Best of Lesezeichen - 15 Jahre in 2 1/2 Stunden
(Rohrbach, rs)Einen Querschnitt durch die deutschsprachige Literatur, hintergründig und pointiert, anregend und nachdenklich stimmend, erlebten die Besucher der Rohrbacher Incontri-Halle am Samstagabend. "Best of ... Lesezeichen" stand auf dem Programm, und denjenigen, die die Gruppe seit ihrem Start begleiten, kamen die Erinnerungen zurück an all die Themen, die sich Lorenz Kettner und seine Mit-Vorleser vorgenommen hatten.
Ob die immer wieder eingestreuten Aphorismen oder die vorgetragenen Auszüge aus Poesie, Theater oder Kabarett - die selbst gestellten Themen werden von der Gruppe Lesezeichen auf den Punkt gebracht. Selten bleibt es dabei ernst, zumeist steht der Lacher am Ende der jeweiligen Passage, ohne jedoch dabei das Hintergründige, das Satirische oder auch das Absurde zu vernachlässigen.
"Viel Spaß für die nächsten zweieinhalb, drei, vier Stunden", wünschte Lorenz Kettner dem Publikum zu Beginn. "Die nächsten zwei Jahre werden dabei schon in zwei Minuten vorbei sein." Von "Alles Theater!" (2003) bis zu "Auf Amerika!" und "Abschied" (beide 2014) - seit 13 Jahren nun schon sorgt das Lesezeichen Ensemble für eine volle Kulturwerkhalle.

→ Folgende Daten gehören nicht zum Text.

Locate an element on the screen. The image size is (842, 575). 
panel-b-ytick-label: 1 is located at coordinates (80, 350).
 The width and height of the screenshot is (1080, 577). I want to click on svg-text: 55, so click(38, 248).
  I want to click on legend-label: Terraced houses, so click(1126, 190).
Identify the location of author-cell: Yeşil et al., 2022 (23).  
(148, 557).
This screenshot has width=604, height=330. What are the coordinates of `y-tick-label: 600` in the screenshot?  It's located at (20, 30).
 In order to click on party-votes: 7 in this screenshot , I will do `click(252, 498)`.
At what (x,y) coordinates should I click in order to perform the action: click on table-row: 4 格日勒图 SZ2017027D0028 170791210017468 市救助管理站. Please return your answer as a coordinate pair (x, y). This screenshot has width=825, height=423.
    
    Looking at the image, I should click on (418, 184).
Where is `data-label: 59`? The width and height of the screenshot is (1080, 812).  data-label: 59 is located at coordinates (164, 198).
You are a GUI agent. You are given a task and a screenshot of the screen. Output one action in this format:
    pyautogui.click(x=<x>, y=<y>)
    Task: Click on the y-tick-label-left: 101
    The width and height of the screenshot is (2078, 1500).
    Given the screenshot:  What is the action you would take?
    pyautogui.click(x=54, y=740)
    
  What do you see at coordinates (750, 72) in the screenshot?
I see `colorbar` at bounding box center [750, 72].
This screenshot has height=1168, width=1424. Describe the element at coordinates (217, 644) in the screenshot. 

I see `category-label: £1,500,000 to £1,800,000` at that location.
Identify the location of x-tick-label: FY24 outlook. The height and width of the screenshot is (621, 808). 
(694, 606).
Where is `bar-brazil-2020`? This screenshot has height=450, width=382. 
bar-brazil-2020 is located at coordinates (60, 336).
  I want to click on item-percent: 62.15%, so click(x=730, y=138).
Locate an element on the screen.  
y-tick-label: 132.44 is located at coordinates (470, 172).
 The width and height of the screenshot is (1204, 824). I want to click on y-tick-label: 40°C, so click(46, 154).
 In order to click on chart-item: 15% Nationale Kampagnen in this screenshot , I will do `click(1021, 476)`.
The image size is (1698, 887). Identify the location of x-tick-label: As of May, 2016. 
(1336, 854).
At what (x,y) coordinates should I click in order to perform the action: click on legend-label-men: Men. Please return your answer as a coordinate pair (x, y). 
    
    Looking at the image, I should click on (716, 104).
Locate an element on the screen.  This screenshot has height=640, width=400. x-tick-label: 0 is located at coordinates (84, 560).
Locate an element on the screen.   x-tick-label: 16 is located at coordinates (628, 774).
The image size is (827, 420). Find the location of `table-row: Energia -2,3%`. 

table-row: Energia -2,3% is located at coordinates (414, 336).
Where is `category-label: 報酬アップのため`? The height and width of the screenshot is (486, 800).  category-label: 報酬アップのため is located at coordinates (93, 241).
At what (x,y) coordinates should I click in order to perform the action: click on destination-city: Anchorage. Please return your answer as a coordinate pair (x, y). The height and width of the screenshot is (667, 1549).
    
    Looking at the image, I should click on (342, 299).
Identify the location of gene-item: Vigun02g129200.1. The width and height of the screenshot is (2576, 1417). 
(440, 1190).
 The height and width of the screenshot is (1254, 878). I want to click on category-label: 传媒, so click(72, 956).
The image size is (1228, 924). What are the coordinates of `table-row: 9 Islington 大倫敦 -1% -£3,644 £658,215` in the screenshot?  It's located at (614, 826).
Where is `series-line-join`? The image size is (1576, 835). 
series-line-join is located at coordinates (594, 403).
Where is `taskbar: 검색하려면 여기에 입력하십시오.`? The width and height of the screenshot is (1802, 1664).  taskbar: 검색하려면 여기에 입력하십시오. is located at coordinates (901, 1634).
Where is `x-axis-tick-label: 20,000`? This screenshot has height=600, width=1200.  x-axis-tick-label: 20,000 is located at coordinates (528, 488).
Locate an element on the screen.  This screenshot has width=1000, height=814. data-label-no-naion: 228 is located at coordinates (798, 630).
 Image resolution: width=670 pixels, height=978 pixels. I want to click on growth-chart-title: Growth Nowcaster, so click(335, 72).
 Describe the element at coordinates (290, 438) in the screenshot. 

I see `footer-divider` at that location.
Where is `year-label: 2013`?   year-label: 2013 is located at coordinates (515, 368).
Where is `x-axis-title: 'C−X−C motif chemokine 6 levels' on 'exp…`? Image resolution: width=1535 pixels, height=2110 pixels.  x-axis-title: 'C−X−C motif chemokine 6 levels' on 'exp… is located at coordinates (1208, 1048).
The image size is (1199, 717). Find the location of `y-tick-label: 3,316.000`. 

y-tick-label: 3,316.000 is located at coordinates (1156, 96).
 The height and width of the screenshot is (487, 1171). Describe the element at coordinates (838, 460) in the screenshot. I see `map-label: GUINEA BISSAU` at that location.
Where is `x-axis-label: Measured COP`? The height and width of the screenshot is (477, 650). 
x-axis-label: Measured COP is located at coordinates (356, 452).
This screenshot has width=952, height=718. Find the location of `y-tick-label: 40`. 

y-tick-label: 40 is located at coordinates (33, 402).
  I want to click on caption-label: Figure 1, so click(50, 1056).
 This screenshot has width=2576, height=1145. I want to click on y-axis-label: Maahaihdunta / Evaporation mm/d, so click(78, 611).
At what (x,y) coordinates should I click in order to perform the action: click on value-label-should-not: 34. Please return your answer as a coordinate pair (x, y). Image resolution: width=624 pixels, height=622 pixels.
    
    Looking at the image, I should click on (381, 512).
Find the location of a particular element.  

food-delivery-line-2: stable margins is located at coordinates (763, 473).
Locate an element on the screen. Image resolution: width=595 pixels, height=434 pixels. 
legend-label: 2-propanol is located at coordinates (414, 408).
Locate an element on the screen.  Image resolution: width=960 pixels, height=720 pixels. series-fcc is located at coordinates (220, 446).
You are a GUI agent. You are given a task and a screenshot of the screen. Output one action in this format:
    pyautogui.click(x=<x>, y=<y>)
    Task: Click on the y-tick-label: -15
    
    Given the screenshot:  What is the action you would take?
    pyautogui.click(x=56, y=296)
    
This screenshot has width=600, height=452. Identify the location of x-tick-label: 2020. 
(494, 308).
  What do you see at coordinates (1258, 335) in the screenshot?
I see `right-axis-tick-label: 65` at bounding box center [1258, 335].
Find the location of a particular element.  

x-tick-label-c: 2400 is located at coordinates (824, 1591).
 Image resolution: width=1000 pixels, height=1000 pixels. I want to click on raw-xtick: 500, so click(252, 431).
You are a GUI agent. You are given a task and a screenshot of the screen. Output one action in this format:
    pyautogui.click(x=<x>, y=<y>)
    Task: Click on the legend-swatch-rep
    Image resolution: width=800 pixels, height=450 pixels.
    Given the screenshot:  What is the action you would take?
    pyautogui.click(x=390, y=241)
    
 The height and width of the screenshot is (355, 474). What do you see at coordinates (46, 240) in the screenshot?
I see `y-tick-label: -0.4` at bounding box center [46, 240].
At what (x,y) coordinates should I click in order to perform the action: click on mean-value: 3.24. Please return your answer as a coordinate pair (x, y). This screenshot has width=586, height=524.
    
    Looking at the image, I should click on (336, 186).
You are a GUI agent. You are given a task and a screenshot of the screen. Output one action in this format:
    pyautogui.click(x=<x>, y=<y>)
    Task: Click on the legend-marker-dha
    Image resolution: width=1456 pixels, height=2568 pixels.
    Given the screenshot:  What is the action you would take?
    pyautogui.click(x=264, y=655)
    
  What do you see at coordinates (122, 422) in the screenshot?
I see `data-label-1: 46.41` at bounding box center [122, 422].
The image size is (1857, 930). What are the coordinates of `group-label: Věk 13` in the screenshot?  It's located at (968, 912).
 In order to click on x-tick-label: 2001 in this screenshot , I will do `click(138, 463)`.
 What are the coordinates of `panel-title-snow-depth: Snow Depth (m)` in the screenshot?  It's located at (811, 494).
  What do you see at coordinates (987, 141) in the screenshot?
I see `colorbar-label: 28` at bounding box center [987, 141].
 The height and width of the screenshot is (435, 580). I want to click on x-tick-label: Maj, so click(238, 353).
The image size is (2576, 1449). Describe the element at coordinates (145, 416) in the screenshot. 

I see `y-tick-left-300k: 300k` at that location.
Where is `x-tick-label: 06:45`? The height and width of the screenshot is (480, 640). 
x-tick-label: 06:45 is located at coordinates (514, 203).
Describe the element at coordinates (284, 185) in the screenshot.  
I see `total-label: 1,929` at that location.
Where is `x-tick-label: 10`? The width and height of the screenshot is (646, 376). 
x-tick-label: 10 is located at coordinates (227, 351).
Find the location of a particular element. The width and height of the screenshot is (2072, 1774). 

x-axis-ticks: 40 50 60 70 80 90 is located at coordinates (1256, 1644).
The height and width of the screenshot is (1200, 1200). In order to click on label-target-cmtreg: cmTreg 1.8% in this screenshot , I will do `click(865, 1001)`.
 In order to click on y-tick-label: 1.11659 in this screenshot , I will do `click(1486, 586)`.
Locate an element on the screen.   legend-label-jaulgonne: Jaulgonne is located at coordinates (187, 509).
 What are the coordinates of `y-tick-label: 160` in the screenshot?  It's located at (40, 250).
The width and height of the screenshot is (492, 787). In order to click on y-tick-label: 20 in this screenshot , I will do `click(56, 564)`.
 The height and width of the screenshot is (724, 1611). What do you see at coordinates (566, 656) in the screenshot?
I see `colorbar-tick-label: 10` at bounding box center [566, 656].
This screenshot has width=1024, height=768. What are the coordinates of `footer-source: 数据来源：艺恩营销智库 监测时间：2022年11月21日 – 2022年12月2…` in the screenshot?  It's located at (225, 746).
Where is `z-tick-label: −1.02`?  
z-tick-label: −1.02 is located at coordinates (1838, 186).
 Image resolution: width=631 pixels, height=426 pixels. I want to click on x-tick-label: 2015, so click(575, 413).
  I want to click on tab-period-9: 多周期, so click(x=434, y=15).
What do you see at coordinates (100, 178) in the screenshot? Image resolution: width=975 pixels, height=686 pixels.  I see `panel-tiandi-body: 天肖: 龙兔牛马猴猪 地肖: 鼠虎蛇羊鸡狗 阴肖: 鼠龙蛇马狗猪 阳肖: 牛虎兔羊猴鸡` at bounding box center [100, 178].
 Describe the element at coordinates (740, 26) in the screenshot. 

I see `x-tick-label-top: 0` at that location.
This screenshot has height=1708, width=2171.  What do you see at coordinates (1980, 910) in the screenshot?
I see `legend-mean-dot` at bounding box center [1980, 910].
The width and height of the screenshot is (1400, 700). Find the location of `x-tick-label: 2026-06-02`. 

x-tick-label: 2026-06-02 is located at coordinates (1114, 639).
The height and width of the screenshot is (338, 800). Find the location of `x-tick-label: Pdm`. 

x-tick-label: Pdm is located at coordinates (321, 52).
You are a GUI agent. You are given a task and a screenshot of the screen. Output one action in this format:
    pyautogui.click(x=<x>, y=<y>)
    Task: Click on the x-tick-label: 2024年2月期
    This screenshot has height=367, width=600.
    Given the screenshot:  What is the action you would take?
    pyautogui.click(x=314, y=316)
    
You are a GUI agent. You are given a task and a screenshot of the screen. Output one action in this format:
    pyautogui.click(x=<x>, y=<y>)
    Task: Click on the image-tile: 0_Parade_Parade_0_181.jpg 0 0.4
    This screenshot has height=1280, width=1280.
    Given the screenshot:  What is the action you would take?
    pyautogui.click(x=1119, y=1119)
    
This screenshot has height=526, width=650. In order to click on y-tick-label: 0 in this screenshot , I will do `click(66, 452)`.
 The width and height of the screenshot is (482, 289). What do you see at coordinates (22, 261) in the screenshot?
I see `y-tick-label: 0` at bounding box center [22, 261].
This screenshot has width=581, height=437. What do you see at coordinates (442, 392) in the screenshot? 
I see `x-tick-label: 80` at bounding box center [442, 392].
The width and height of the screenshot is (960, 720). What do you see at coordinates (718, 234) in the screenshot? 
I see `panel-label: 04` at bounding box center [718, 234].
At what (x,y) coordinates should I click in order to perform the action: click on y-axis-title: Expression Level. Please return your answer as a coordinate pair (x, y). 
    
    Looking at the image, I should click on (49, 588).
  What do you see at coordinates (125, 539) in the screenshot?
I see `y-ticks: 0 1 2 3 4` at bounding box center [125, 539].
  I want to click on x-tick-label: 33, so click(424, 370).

Bei dieser "Best of"-Lesung waren neben Lorenz Kettner noch Moira Grohé und Nora Sailer sowie - grandios in Peter Frankenfelds "Ferngespräch mit dem Nachwuchs" - Christian Weigl (Bild rechts) dabei. Musikalisch treffend untermalt wurde die Lesung wie immer bei Incontri durch "Kapellmeister, bitte." Christian Willisohn.
Einige Kostproben aus den zitierten Texten gefällig? "Tänzerinnen haben die Sexualität in den Beinen, Tenöre im Kehlkopf. Darum täuschen sich die Frauen in den Tenören und die Männer in den Tänzerinnen." (Karl Kraus) oder " Die Dicken leben zwar kürzer, aber sie essen länger." (Stanislaw Jerzy Lec). Interessant auch Albert Einsteins Erläuterung zur Relativität: " Wenn man zwei Stunden lang mit einem Mädchen zusammensitzt, meint man, es wäre eine Minute. Sitzt man jedoch eine Minute auf einem heißen Ofen, meint man, es wären zwei Stunden. Das ist Relativität."
Grammatik-Nachhilfe gab es dann auch noch für jedermann in Form von Christian Morgensterns gewöhnungsbedürftiger, aber nur logischer Deklination "der Werwolf", "des Weswolfs", "dem Wemwolf" und "den Wenwolf" , bevor das Incontri bei "Schnucki, ach Schnucki, foahr' ma nach Kentucky! - In der Bar Ould Schetterhend, da spielt a Indianerbend!" zu singen begann. Jetzt bleibt dem Verfasser dieses Berichts nur noch zu hoffen, dass ihn der Aufruf aus der Zugabe der Gruppe Lesezeichen nicht treffen möge; es handelte sich dabei um Goethes "Der Rezensent", auch mit dem Hinweis "Zur Warnung" versehen:
...
Und kaum ist mir der Kerl so satt,
Tut ihn der Teufel zum Nachbar führen,
Über mein Essen zu räsonieren:
„Die Supp hätt können gewürzter sein,
Der Braten brauner, firner der Wein.“
Der Tausendsackerment!
Schlagt ihn tot, den Hund! Es ist ein Rezensent.